Algorithms for automatically constructing a list of phrases can be taken from several areas of research in computer science. Methods for extracting keywords can be used directly. Methods for text summarization use techniques such as term frequency and document graphs which may be used to construct phrase lists. Alternatively, the automatic text summaries can be used as an input for other algorithms which would extract keywords from the summary. Text segmentation is the task of determining the positions at which topics change in a stream of text—such segmentation can be used as an input for further processing to determine which phrases are most representative of each section.
The alternative is to manually choose the phrases. It is possible for a creator or user of an audio or video file to go through the file and manually choose appropriate phrases to appear in the cloud.
Either of these possibilities can be used; however, another practical way of defining the set of phrases is suggested. This is a phrase choice tool which goes through the text generated for a file, and sorts phrases automatically according to various criteria. However, it may be up to the file creator or user to choose which phrases will eventually appear in the cloud. The tool offers lists of words and phrases sorted according to several criteria, for example:
Frequency in entire file; and variance. For example,
Let p be a phrase,
Let n be the number of sections in the file.
Let mean μ_p=(Σ_1≦i≦nf_p(i))/n
Sample variance s(p)=(Σ_1≦i≦n(f_p(i)−μp)²)/n
The lists can be limited to certain grammatical parts of text, such as verbs or nouns.
The tool may offer the following functionality to the creator or user.

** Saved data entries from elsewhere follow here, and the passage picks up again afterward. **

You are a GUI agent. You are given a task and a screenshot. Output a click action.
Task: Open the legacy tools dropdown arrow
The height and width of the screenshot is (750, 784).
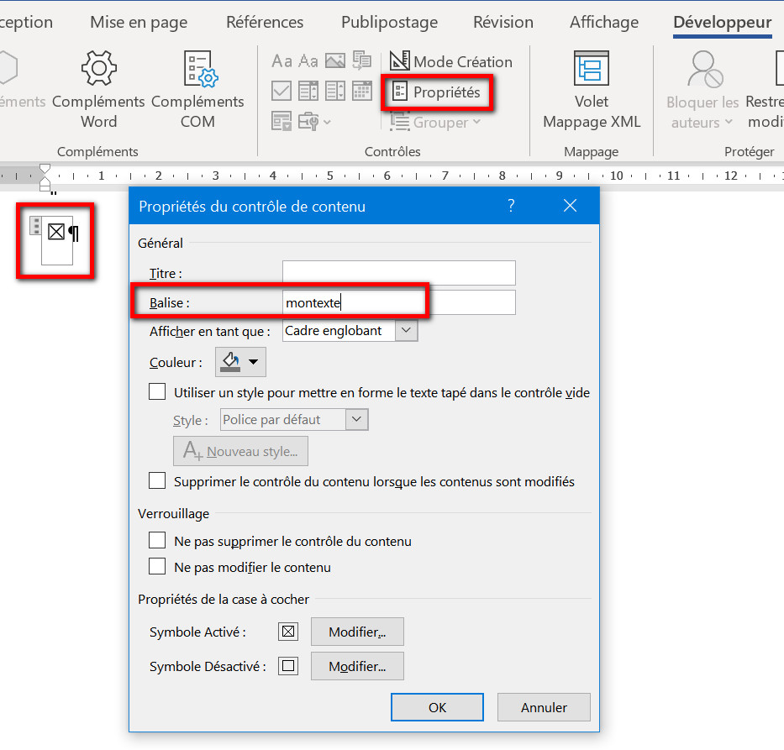click(x=327, y=123)
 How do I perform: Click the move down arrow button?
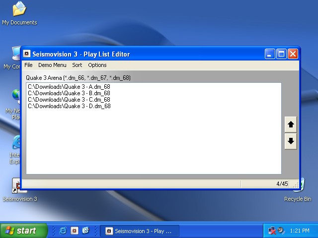pyautogui.click(x=291, y=141)
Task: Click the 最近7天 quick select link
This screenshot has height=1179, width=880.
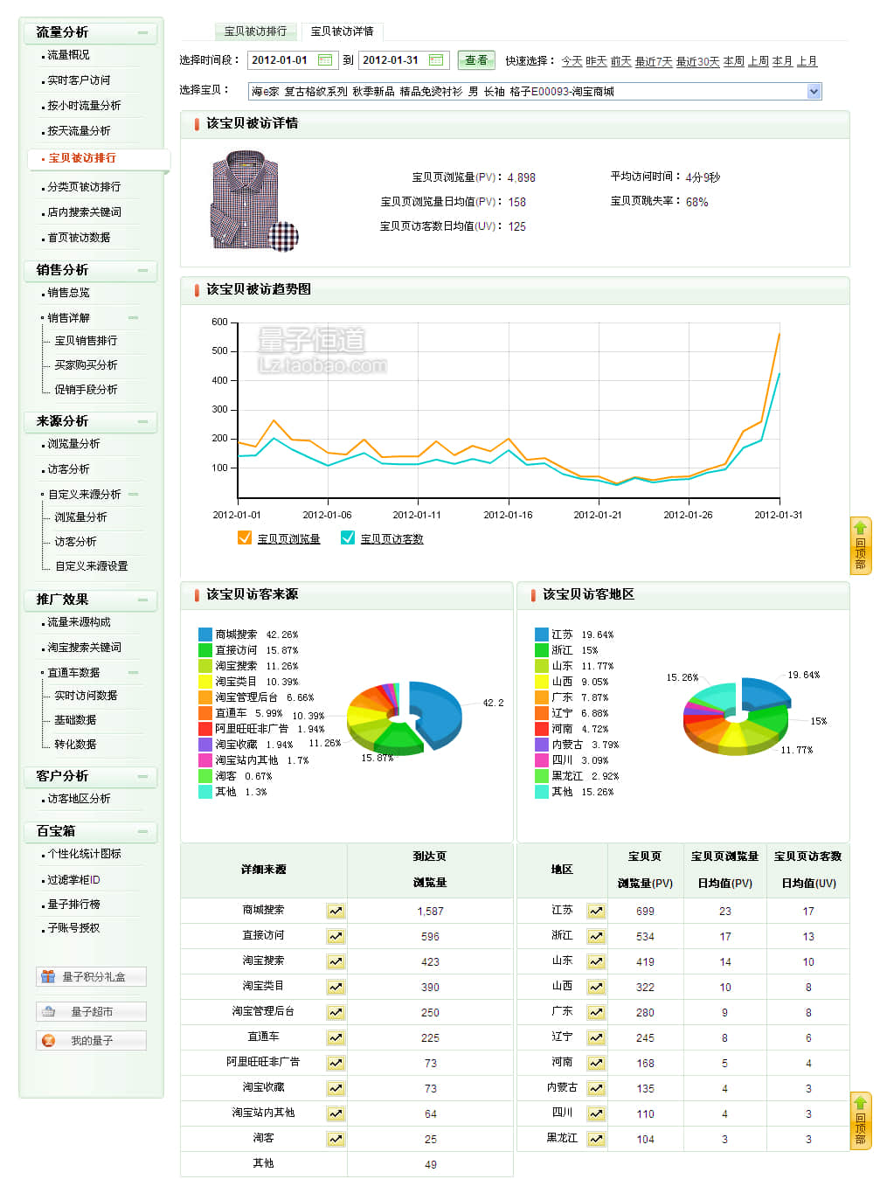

The creator can request a list of phrases to be presented and sorted according to a chosen criterion. The creator can then choose phrases from the list and add them to the list of phrases which is to be included in the cloud. The creator can also sort the phrases he specified to be included in the cloud, since the final user may resize the window and thus not all the phrases would be presented. The phrases which appear first in the sort will have preference in being shown to the user in case the window cannot accommodate all the phrases.
Possible lists of phrases could be: frequent words, frequent verbs, frequent nouns, words with high variance, etc.
The tool should allow the creator to specify which phrases should actually be considered together as a larger phrase.
The tool would allow the animation of the cloud to be shown.
The tool would allow the creator to indicate which phrases are related, or synonymous to a degree that their functions should be combined.

Combining functions can be done as follows. Let Q be a set of related phrases, and let w be a phrase from Q which is chosen to represent all of Q. Then the value of the scoring function for w can be recalculated, for each file section i:
f _w(i)=Σ_q-Q f _q(i)
Layered Embodiment—Choosing Phrases for Each Layer
To animate the layered embodiment, it needs to be decided which phrases will appear in which layers.
By analyzing the function of each phrase, it can be determine in which layer the phrase would be most appropriate. Some possible measures of a phrase are:

The percent of sections in which the function for the phrase is greater than zero. The aim would be to put phrases with larger percentages into higher layers.
The number of non-zero portions. Such a portion is a range of sections where the value of the function is greater than zero inside the portion, and exactly zero in the sections before, and after the portion. The aim would be to put phrases with more portions in higher layers. The rationale is that more portions imply that the phrase may be of interest in more places in the file.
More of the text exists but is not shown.